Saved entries
■ ■ ■ ■

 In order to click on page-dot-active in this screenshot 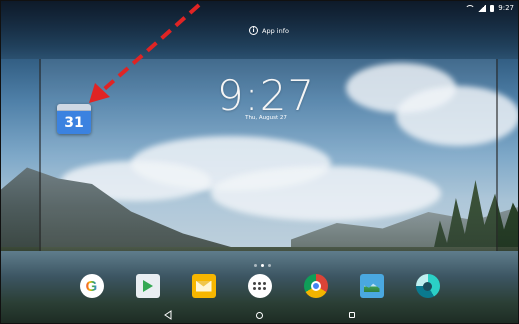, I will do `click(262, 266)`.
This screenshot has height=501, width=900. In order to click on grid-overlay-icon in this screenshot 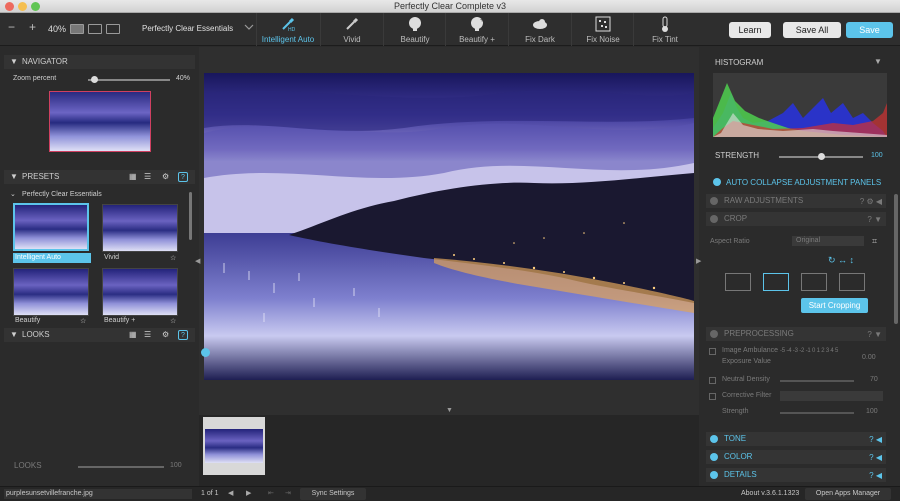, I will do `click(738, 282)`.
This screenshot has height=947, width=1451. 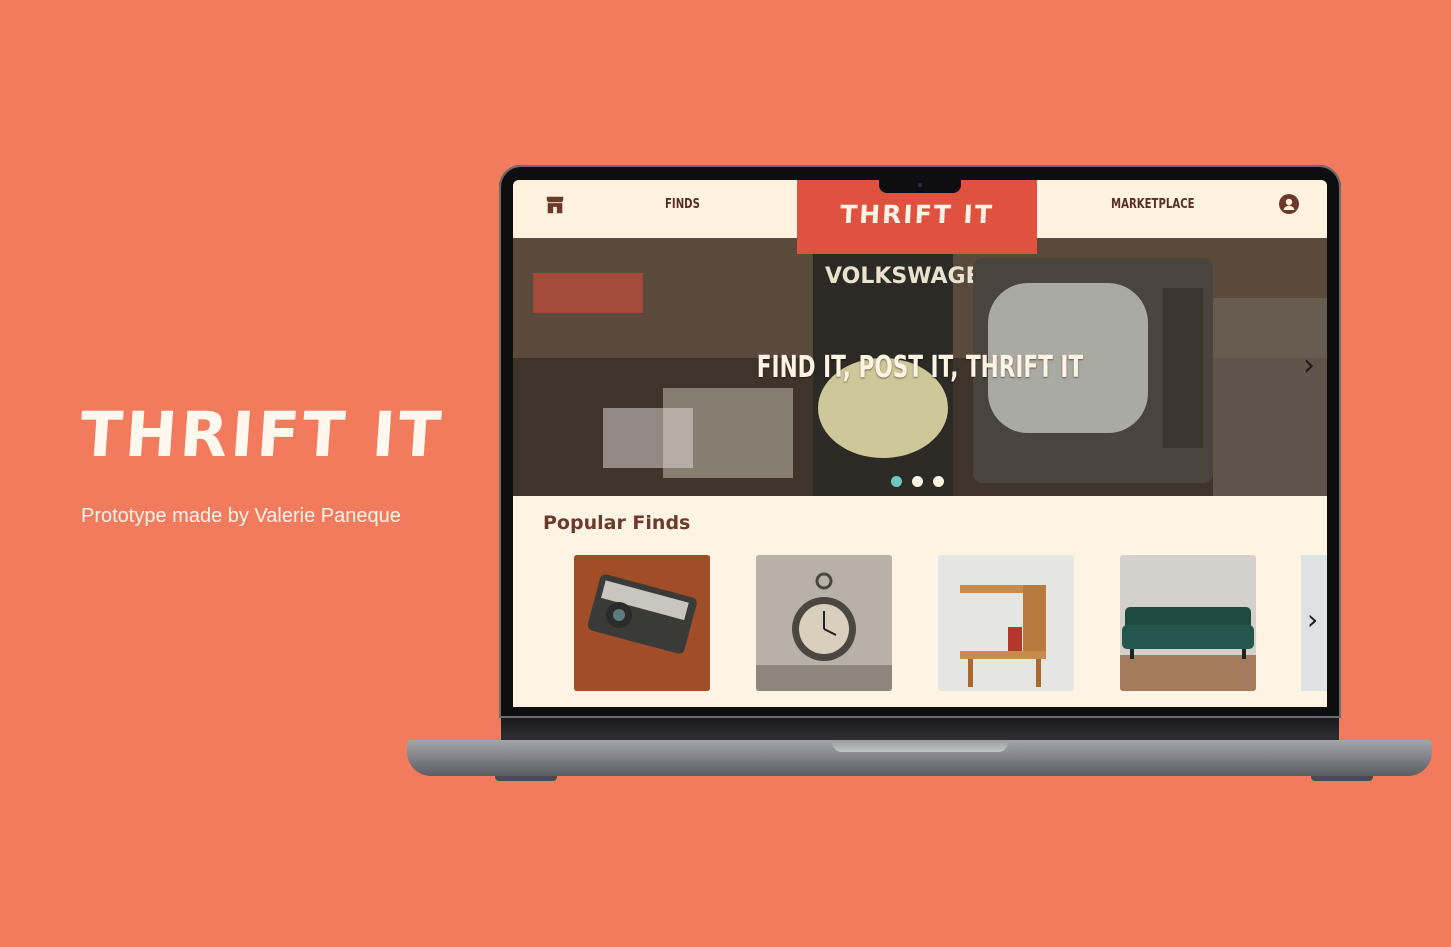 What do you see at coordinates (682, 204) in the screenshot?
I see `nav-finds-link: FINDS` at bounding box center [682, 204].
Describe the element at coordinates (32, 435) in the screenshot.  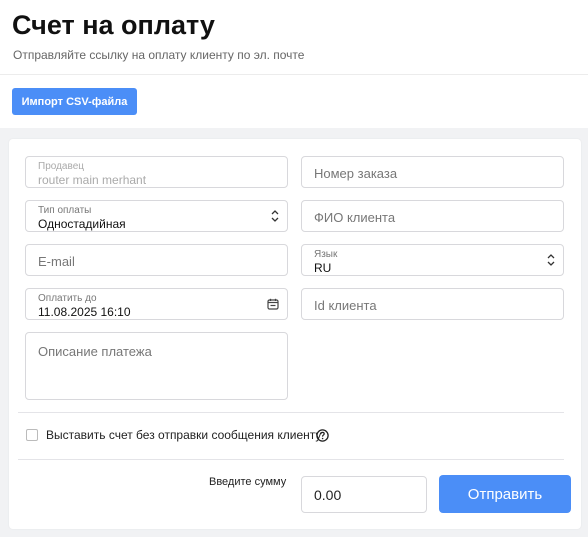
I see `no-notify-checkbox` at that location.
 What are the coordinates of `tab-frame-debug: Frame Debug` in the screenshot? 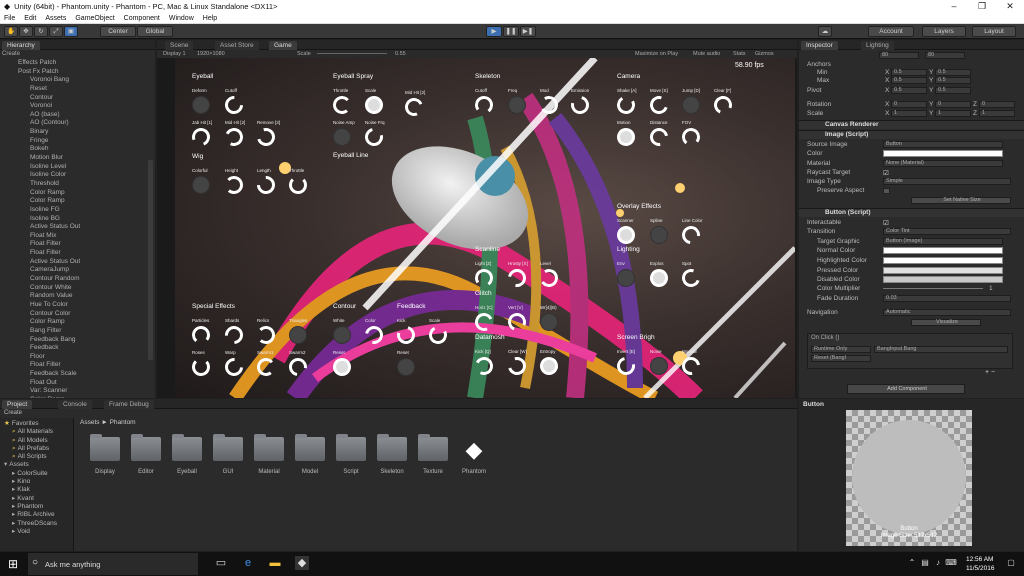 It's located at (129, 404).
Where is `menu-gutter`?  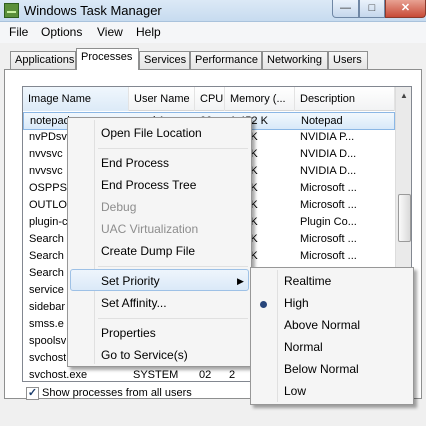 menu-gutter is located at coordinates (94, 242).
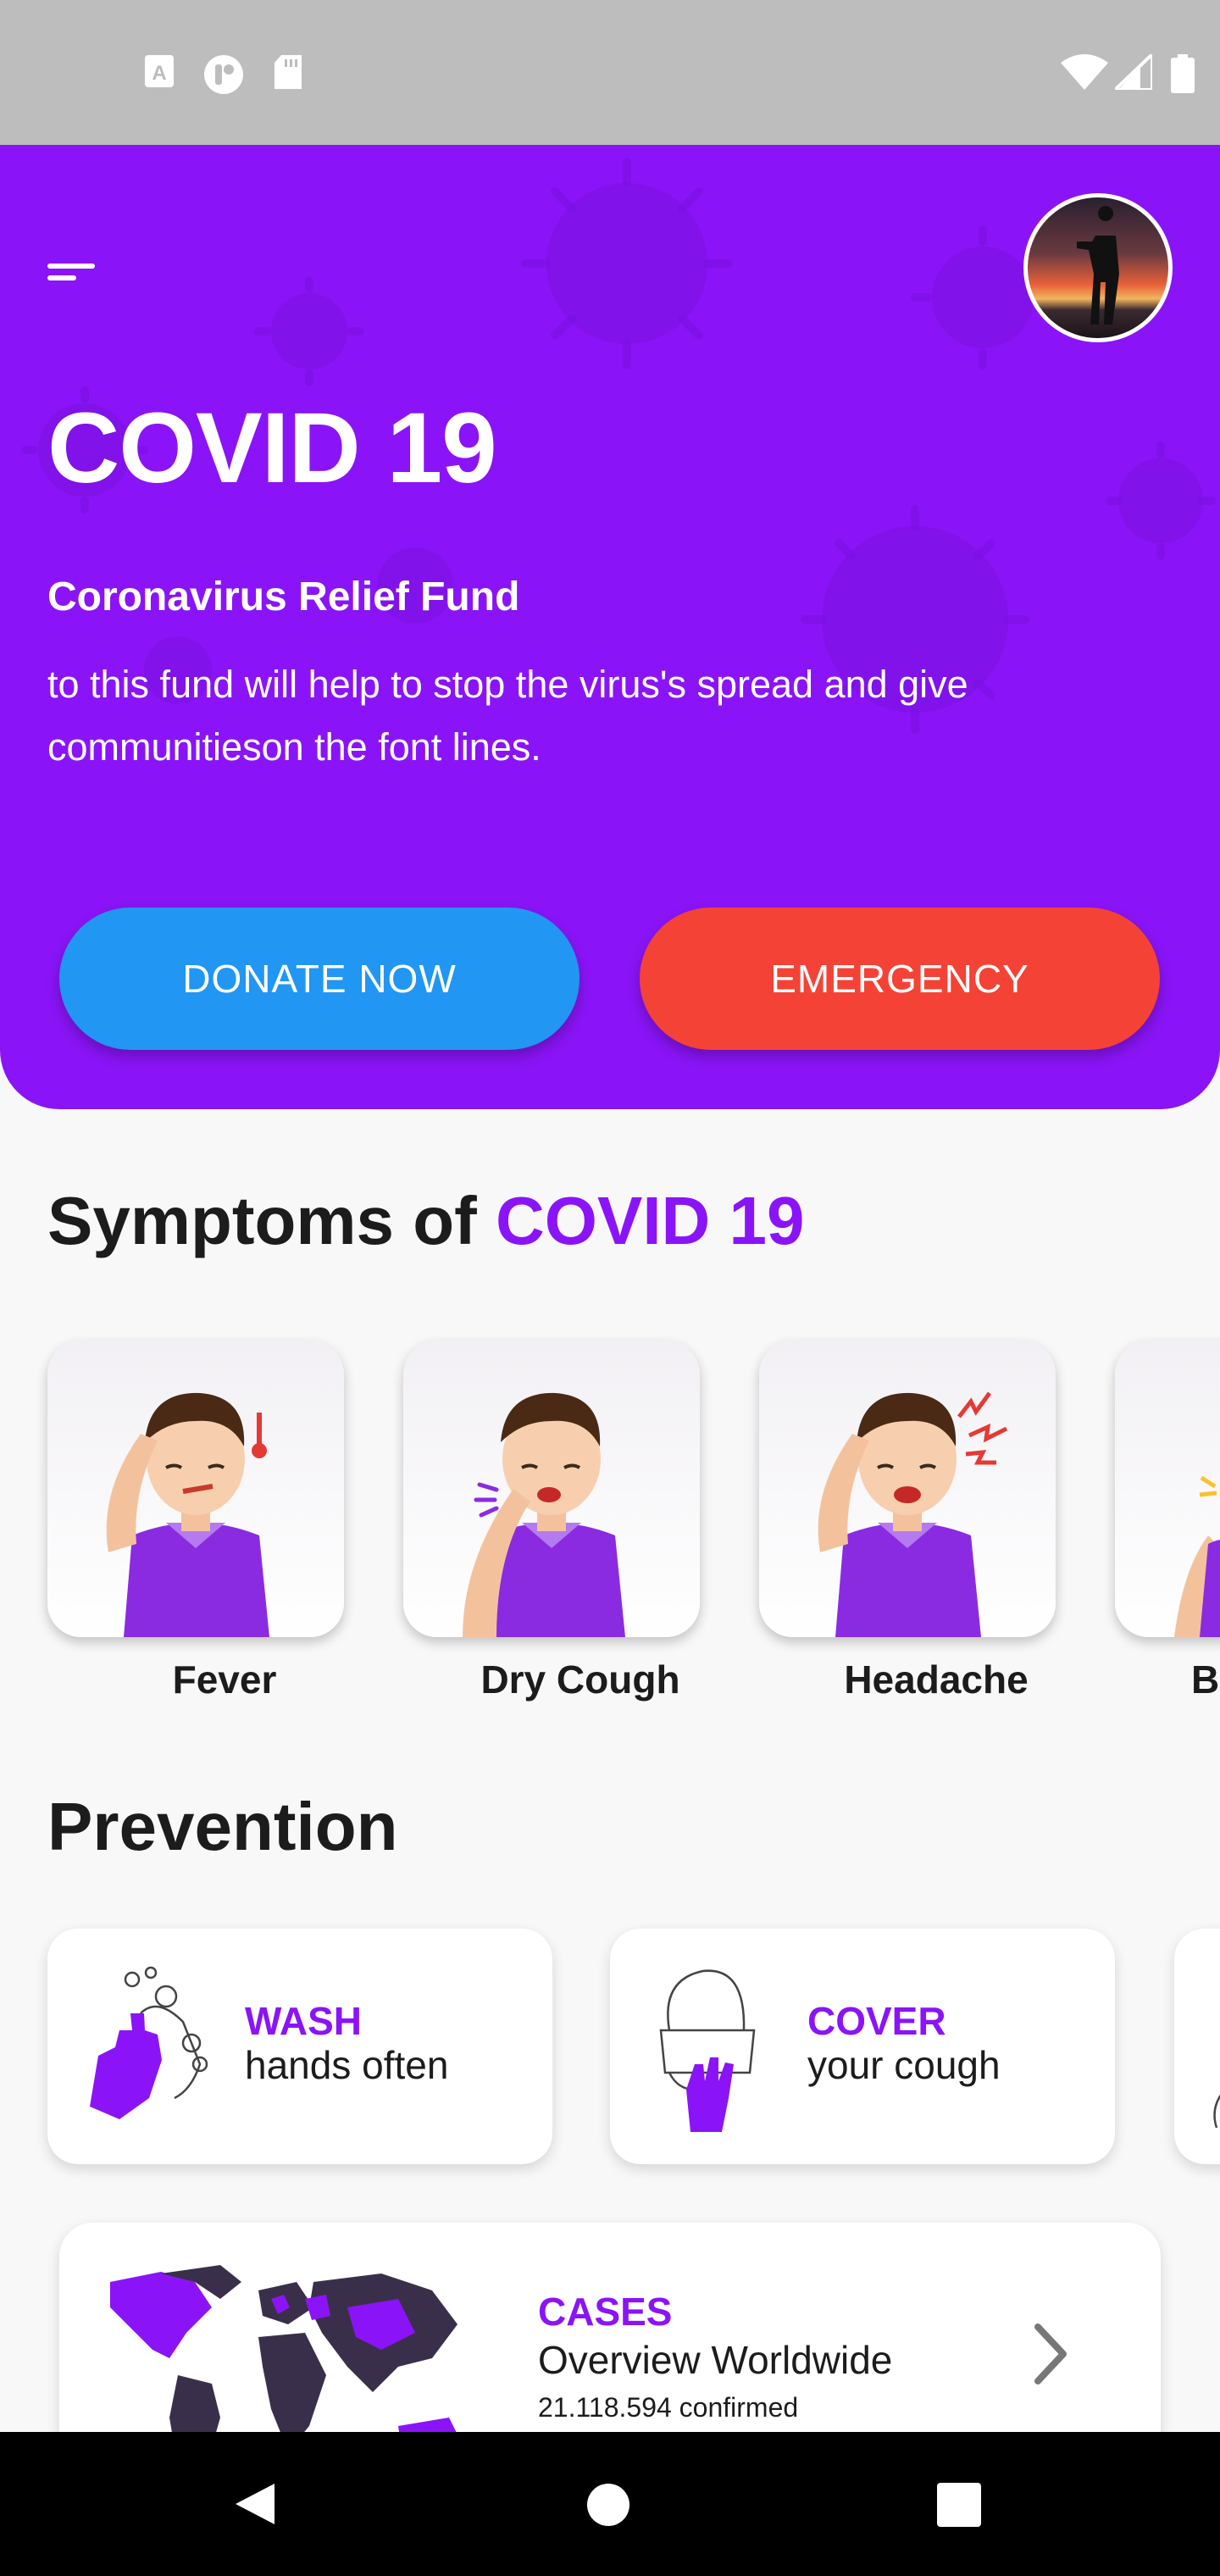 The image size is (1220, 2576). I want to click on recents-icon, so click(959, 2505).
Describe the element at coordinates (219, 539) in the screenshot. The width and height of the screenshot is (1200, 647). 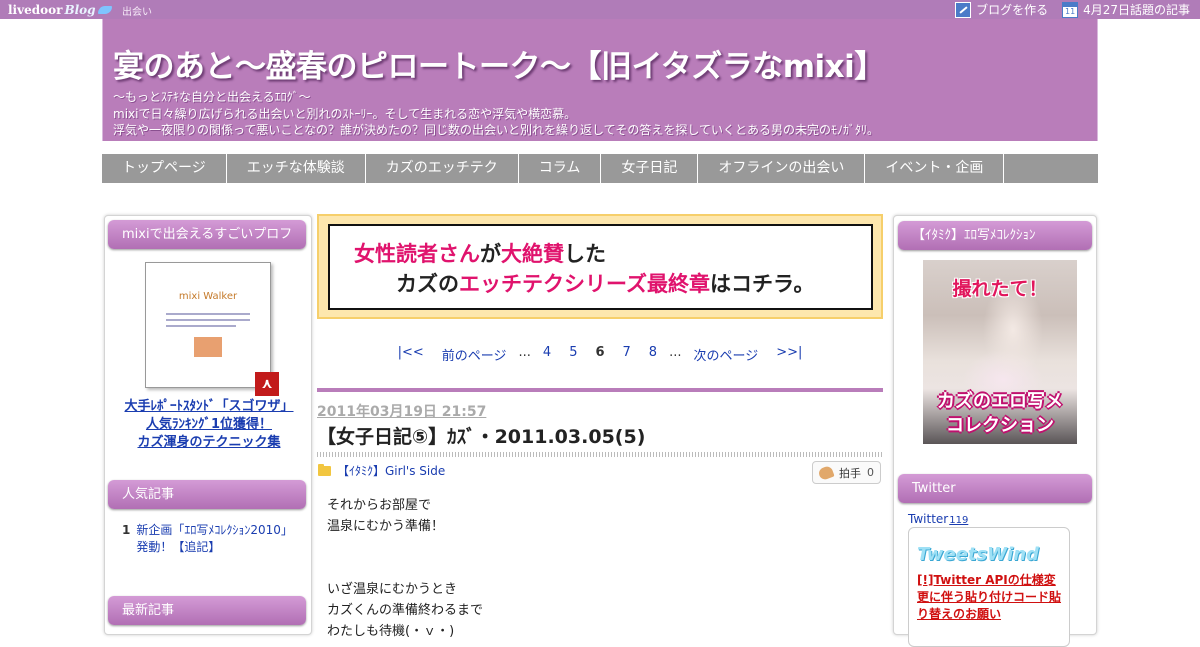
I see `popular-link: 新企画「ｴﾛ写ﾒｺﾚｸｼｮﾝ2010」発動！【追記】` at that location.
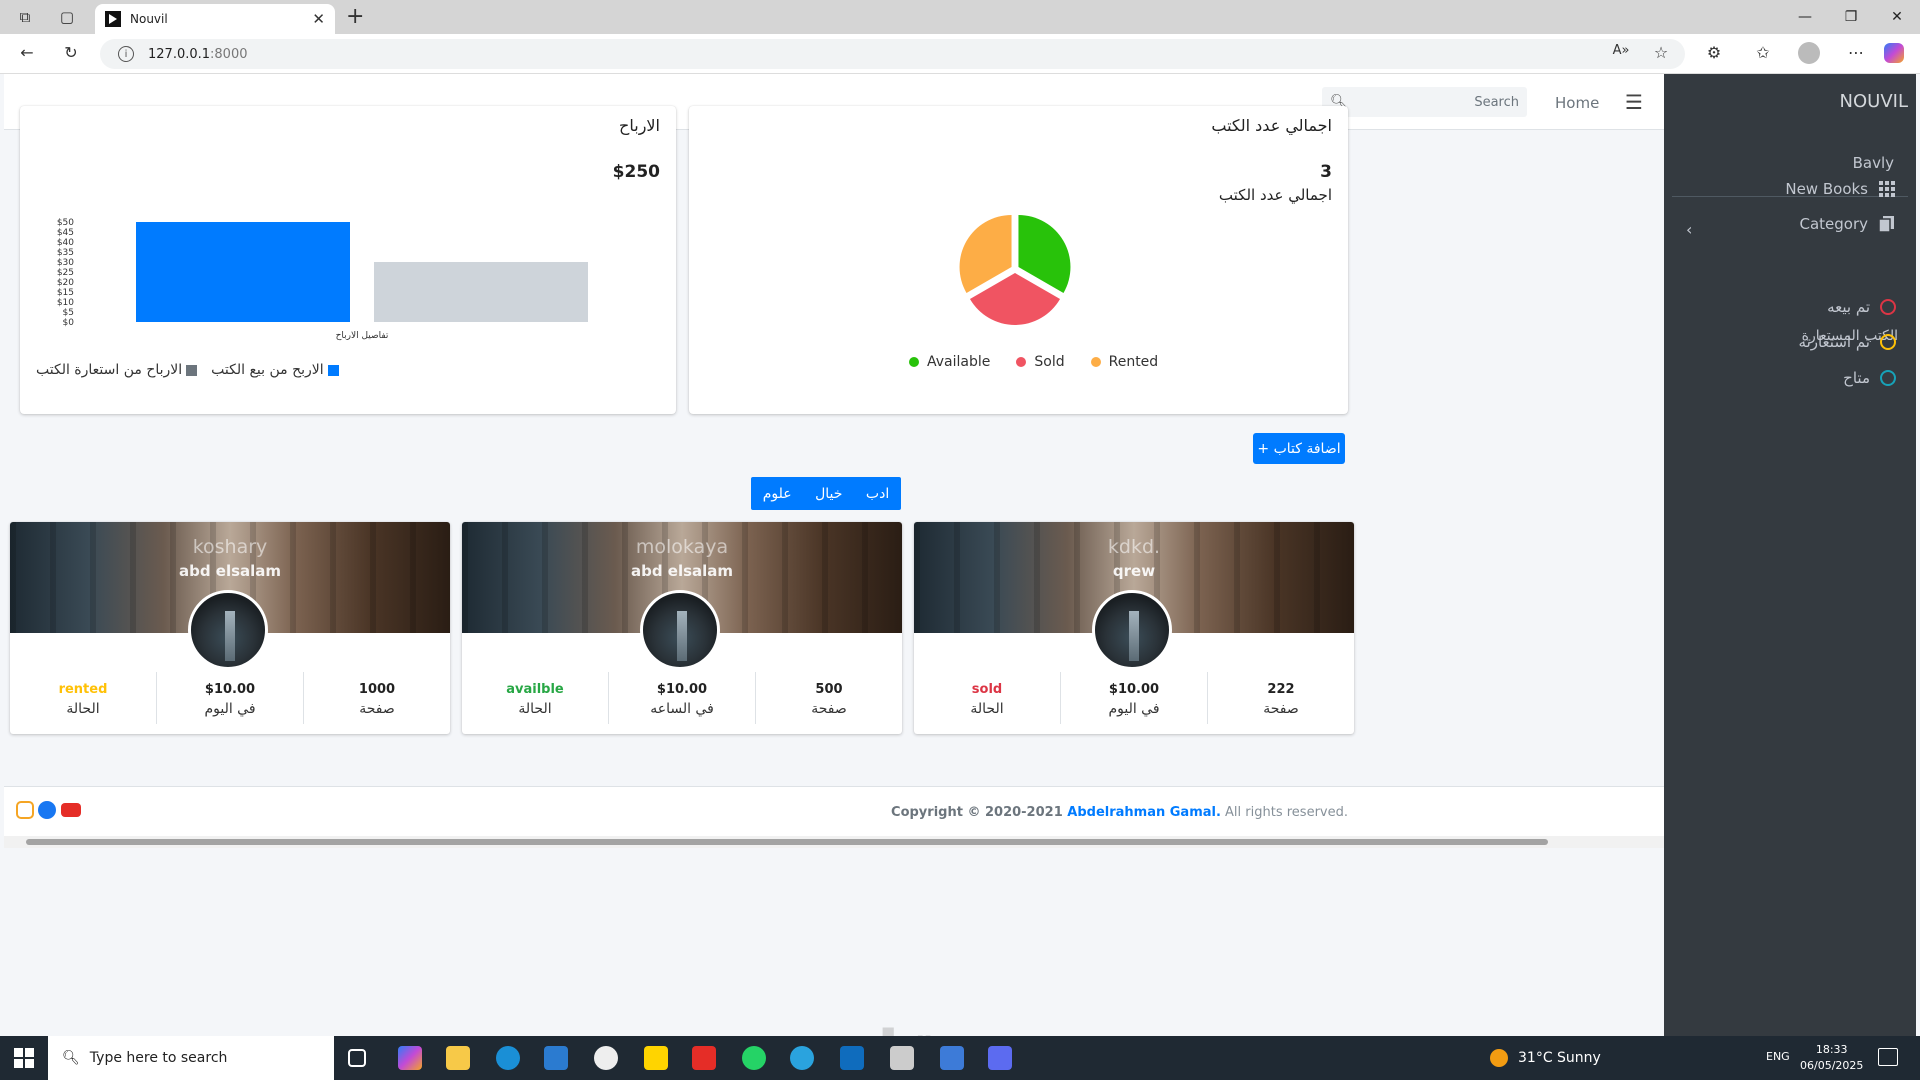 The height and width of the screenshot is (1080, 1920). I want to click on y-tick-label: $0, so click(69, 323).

■ ■ ■ ■

Work to be completed:
Please update the stretch of entries from the line containing "Describe the element at coordinates (219, 539)" through the end by replacing "width and height" with "size" and keeping everything else the same. Leave the pictures out of your answer.

Response:
Describe the element at coordinates (219, 539) in the screenshot. The size of the screenshot is (1200, 647). 
I see `popular-link: 新企画「ｴﾛ写ﾒｺﾚｸｼｮﾝ2010」発動！【追記】` at that location.
 The height and width of the screenshot is (1080, 1920). I want to click on y-tick-label: $0, so click(69, 323).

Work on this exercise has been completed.